» **Dataset items**

= = = =

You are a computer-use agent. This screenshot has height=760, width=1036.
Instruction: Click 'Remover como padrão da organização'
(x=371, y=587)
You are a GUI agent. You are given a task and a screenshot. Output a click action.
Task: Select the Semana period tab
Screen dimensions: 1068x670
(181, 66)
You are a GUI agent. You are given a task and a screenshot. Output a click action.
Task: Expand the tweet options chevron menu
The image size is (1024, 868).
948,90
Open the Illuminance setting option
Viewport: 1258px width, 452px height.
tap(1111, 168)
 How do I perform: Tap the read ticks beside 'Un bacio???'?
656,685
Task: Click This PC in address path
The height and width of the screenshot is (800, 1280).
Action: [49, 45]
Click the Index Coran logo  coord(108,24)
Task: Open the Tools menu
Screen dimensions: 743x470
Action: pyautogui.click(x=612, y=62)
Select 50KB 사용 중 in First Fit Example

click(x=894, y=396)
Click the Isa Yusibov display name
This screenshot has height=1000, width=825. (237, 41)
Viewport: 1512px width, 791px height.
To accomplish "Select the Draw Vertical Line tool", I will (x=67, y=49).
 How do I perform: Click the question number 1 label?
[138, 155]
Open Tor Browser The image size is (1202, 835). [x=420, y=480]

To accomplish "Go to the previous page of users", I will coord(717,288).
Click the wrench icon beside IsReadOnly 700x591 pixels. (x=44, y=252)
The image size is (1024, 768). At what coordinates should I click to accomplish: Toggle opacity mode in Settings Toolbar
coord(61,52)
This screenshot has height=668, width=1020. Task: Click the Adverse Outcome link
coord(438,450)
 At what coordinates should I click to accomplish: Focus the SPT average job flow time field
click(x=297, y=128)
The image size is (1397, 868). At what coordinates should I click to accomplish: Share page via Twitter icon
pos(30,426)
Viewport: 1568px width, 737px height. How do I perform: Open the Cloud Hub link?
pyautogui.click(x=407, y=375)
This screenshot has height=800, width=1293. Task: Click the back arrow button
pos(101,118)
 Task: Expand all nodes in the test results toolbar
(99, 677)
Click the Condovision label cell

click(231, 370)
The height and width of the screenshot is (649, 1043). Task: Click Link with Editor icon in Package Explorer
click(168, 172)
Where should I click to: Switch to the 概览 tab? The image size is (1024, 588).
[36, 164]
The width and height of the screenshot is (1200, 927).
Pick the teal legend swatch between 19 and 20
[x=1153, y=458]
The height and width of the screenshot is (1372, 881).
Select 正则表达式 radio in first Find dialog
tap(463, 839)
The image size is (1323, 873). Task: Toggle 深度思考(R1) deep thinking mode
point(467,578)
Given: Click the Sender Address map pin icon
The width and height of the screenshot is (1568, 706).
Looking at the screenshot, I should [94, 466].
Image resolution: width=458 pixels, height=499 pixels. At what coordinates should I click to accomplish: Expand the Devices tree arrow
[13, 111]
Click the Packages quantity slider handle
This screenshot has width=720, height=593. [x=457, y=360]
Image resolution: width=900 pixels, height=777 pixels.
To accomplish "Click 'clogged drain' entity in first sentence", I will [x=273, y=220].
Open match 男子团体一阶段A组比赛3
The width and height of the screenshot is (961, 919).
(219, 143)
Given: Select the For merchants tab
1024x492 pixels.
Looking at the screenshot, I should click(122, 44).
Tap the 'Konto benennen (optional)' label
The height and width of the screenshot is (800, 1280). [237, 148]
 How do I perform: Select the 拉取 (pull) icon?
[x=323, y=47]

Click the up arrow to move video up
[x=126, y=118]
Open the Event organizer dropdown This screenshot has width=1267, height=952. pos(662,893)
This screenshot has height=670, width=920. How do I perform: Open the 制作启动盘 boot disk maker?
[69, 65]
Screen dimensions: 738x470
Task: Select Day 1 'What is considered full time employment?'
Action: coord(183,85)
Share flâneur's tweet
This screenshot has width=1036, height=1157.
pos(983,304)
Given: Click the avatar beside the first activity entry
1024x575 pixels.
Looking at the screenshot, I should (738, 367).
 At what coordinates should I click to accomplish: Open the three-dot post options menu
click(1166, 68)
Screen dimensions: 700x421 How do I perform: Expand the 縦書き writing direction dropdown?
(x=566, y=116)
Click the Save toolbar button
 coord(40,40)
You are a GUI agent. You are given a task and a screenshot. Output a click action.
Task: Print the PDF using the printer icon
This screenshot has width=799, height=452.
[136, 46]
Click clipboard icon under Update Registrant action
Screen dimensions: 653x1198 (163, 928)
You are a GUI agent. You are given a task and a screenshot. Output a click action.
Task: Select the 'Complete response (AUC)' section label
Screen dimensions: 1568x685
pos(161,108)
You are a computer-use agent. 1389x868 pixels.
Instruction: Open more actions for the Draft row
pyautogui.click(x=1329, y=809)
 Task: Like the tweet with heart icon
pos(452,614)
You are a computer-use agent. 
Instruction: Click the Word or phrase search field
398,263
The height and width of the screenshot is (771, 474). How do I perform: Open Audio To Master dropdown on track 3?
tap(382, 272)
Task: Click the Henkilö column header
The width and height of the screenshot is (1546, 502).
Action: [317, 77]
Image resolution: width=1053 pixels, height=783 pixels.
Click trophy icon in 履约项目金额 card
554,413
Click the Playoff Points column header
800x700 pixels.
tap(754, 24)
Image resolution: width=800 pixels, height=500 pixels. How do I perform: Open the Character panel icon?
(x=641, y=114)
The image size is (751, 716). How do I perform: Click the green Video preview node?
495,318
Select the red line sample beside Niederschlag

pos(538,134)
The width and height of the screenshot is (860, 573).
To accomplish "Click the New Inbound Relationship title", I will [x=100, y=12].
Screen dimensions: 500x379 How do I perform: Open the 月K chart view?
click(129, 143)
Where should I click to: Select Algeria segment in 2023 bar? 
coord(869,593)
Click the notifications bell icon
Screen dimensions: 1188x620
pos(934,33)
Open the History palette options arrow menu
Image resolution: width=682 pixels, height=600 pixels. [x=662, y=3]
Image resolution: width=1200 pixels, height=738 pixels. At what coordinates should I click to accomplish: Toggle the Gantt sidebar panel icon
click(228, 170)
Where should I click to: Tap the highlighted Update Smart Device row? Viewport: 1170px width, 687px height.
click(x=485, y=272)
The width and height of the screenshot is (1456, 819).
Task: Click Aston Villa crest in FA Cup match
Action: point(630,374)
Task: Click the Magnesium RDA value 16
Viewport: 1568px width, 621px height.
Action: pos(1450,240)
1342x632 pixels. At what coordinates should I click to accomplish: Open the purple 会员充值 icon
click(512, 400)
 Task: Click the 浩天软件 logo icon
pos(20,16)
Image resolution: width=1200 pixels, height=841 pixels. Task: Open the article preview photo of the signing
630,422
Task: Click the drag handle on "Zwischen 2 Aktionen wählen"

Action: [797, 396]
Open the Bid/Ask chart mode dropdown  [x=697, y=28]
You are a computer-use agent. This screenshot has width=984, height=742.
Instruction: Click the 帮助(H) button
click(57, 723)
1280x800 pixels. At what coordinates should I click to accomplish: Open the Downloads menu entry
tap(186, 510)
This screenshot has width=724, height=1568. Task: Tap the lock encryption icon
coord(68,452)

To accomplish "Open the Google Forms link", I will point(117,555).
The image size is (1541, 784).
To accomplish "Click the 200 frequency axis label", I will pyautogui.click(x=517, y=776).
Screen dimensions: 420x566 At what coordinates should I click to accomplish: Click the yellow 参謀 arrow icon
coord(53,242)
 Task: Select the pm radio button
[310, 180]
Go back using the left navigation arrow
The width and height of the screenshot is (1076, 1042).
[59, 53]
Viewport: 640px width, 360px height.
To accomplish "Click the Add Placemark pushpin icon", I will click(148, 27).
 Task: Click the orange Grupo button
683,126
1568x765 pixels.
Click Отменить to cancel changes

= = = =

» **PROBLEM STATEMENT**
Reproduce only the lines above spanning from the line containing "Click the Isa Yusibov display name" through the line containing "Open Tor Browser", word for word.

» **SOLVED EXERCISE**
Click the Isa Yusibov display name
This screenshot has height=1000, width=825. (237, 41)
Viewport: 1512px width, 791px height.
To accomplish "Select the Draw Vertical Line tool", I will (x=67, y=49).
 How do I perform: Click the question number 1 label?
[138, 155]
Open Tor Browser The image size is (1202, 835). [x=420, y=480]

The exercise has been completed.